Ayokunle Olubunmi, head of Financial Institutions Ratings at Agusto & Co., declared the earliest relocaters were largely the non-interest banks becautilize their capital bases were relatively tiny. Some were operating with as little as N20 billion and were under significant pressure, which created rapid recapitalisation unavoidable.

Among Tier-1 lfinishers, he noted that Access Bank and Zenith Bank were among the first to take concrete steps, receiving regulatory approvals around the finish of December 2024. While Fidelity Bank approached the market early, its initial capital raise only covered part of its requirement, necessitating subsequent transactions.

Olubunmi explained that recapitalisation strategies varied widely. Some banks relied on public offers or rights issues, while others received direct capital injections from parent companies. Institutions such as Ecobank Nigeria, Citibank, Standard Chartered and Rand Merchant Bank did not go to the market, reflecting a pattern more common among privately owned or foreign subsidiaries. Publicly listed banks, by contrast, tfinished to rely on capital market instruments.

He cautioned that no single approach can be judged as universally superior. Parent-funded recapitalisation can expose banks to risks if the parent’s capacity to provide ongoing support weakens, while bringing in new public shareholders can introduce governance and investor-management challenges over time.

A report by SBM Ininformigence reveals that the 2025 financial performance of several mid-tier banks underlines their capacity to compete even as Tier-1 institutions consolidate dominance.

Read also: Analysts declare recapitalisation to improve banks’ loan growth in 2026

FCMB’s earnings growth, Fidelity’s capital market performance and Wema’s digital-led transformation point to a sector that remains dynamic despite rising funding costs and pressure to grow non-interest income. Asset quality, operational efficiency and profitability have largely been preserved in a demanding macroeconomic environment.

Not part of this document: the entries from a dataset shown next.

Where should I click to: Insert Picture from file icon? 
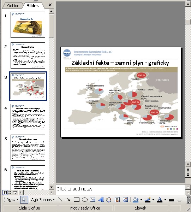tap(125, 200)

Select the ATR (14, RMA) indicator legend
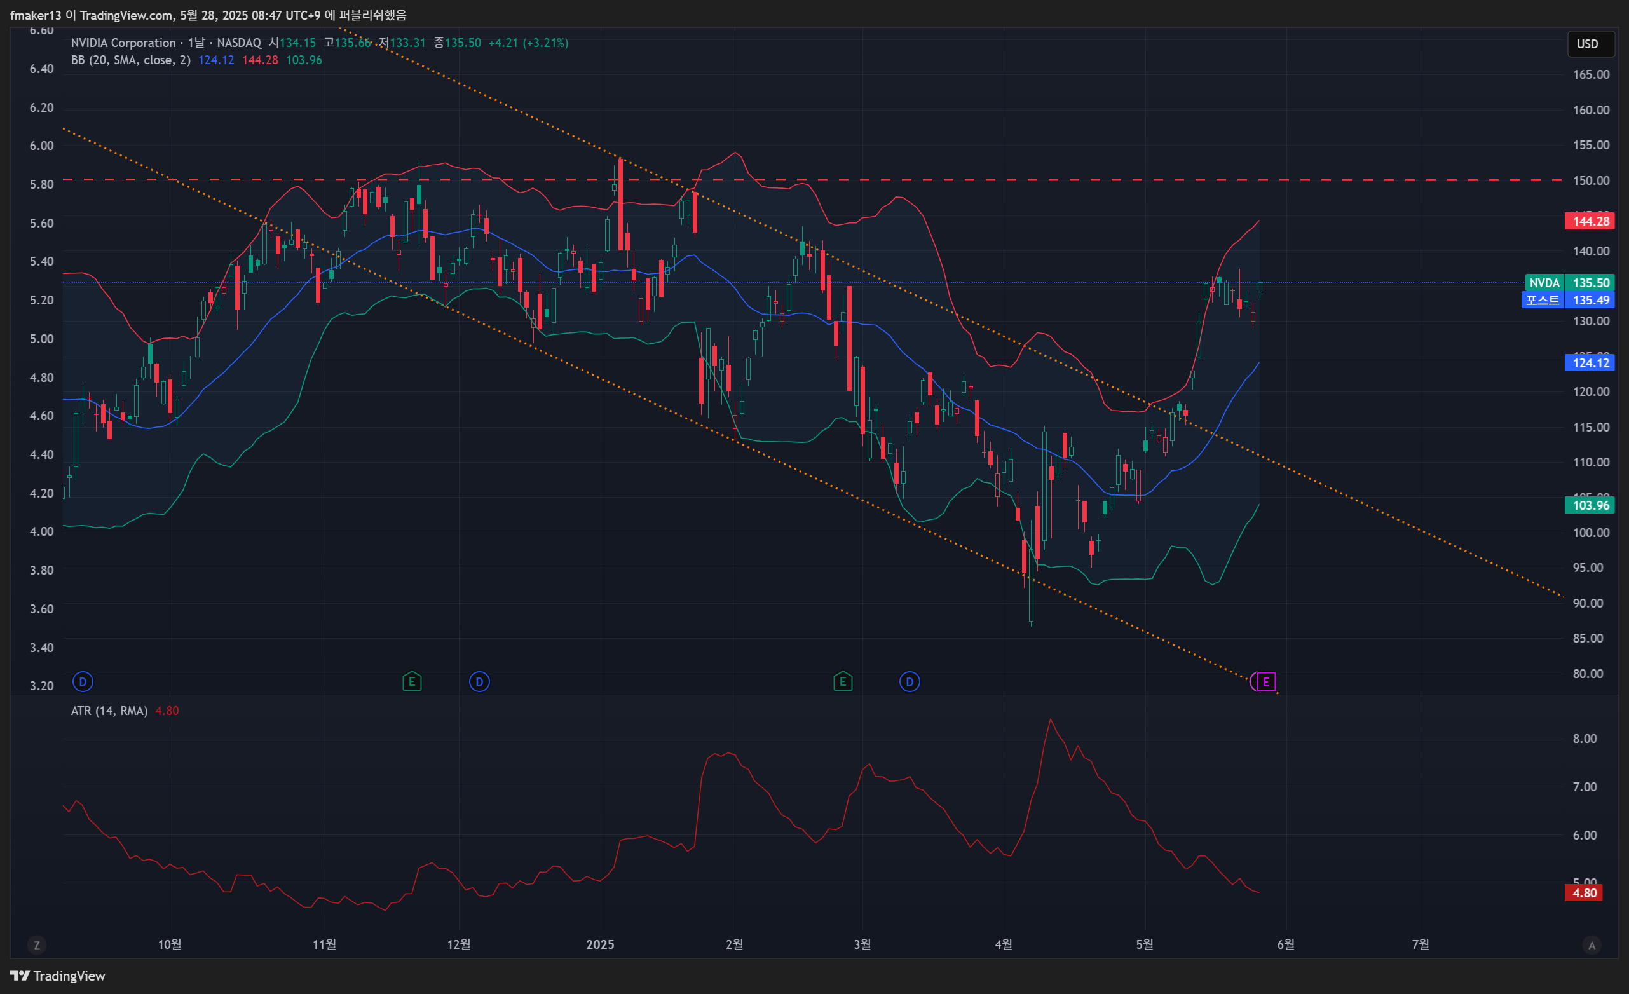[109, 710]
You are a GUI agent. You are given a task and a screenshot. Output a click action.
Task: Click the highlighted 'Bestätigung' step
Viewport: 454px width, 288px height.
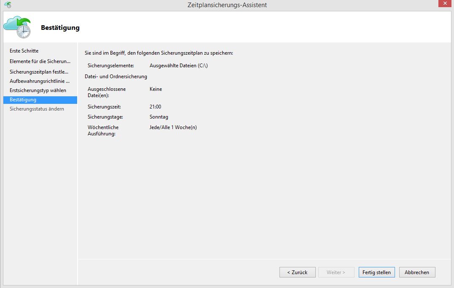point(22,100)
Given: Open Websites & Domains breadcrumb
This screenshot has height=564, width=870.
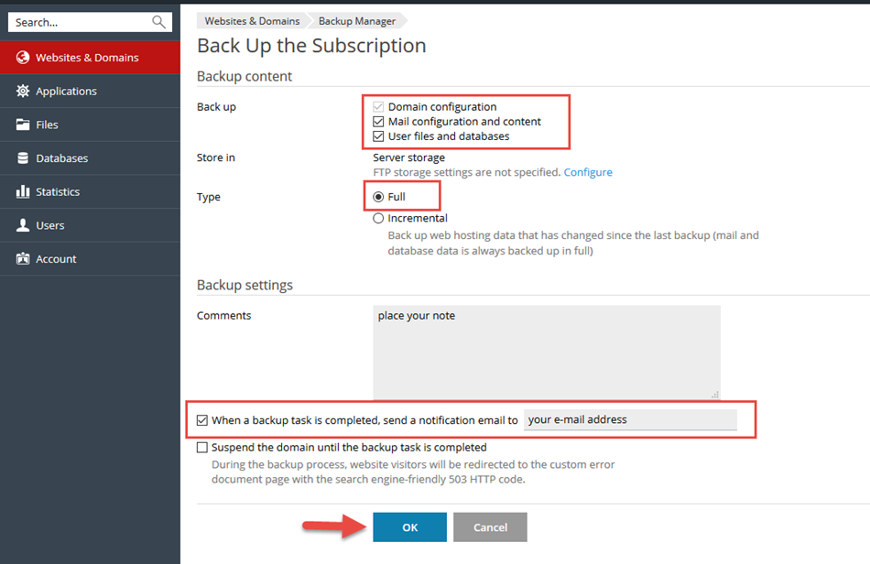Looking at the screenshot, I should click(x=252, y=21).
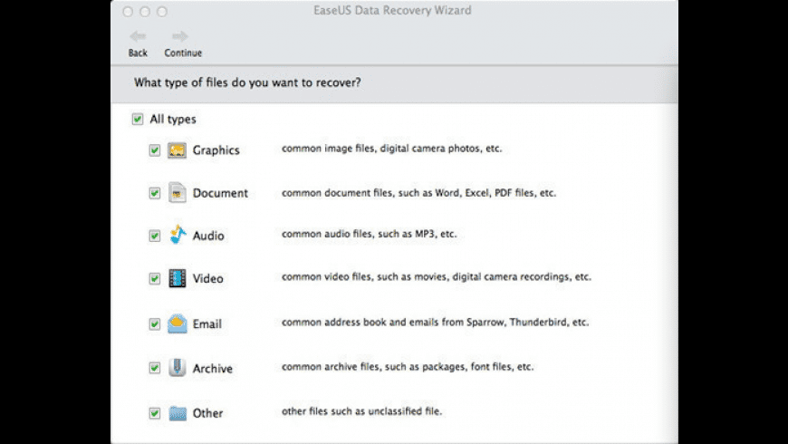The image size is (788, 444).
Task: Toggle the Graphics checkbox
Action: point(154,150)
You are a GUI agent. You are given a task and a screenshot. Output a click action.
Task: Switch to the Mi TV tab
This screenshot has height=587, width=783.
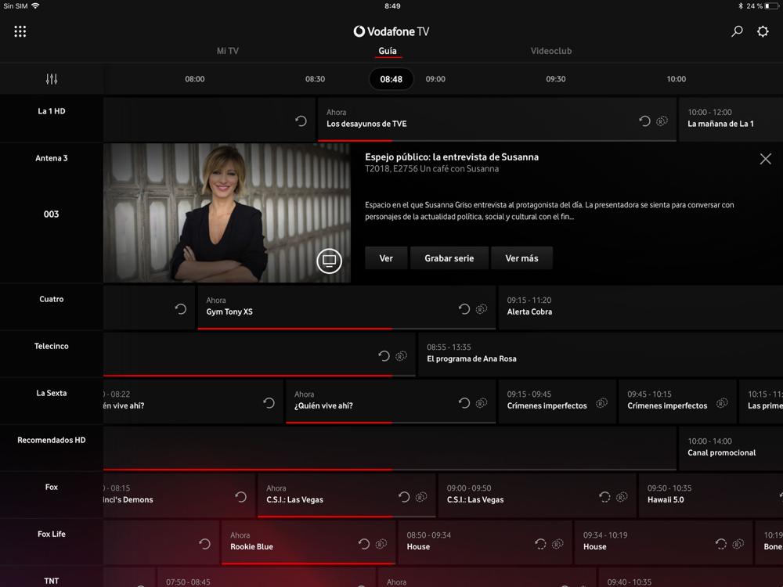pos(228,51)
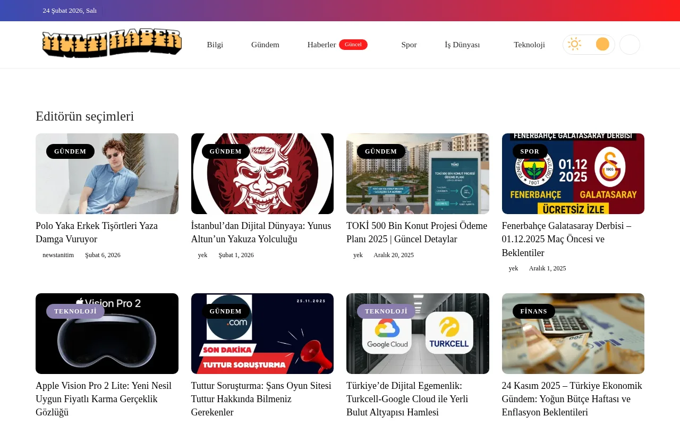
Task: Click the SPOR category badge on the derby image
Action: pyautogui.click(x=529, y=151)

SBM Ininformigence declared the recapitalisation drive is set to reshape Nigeria’s banking landscape, with most Tier-2 banks responding proactively through public offers, rights issues, private placements and strategic divestments. This commitment to stronger balance sheets is expected to enhance system stability, improve loss-absorption capacity and better position banks to support Nigeria’s ambition of building a $1 trillion economy.

Looking ahead, the firm expects further consolidation through mergers and strategic alliances among mid-tier banks, creating larger and more competitive institutions while fostering innovation and expanding credit access. However, analysts cautioned that the risk of marginalising tinyer players and the challenges of post-merger integration will necessary careful management to ensure the gains from recapitalisation are broadly shared across the economy

Hope Moses-Ashike is an Associate Editor, Banking and Finance, with more than a decade of experience reporting on Nigeria’s financial system and broader economy. She closely tracks market relocatements, monetary policy decisions, company disclosures, regulatory actions, economic indicators, and global developments, and interprets what they mean for businesses, investors, policycreaters, and houtilizeholds. Her reporting assists readers understand complex issues such as inflation trfinishs, foreign exalter market dynamics, interest rate decisions, bank performance, and investment risks.

She also covers major international events and periodically travels to Washington, D.C., to report on the World Bank/IMF Spring and Annual Meetings.
Her dedication to financial journalism has earned her multiple recognitions and invitations to high-level professional development programmes. She is an alumna of the International Visitors Leadership Programme (IVLP) in the United States and holds an Advanced Financial Journalism Certificate from the Press Association Training in London, UK. Her other notable achievements include completing the Lagos Business School CMC Programme, the Bloomberg Media Africa Initiative Programme, and a Master Class in Journalism at Rhodes University in South Africa.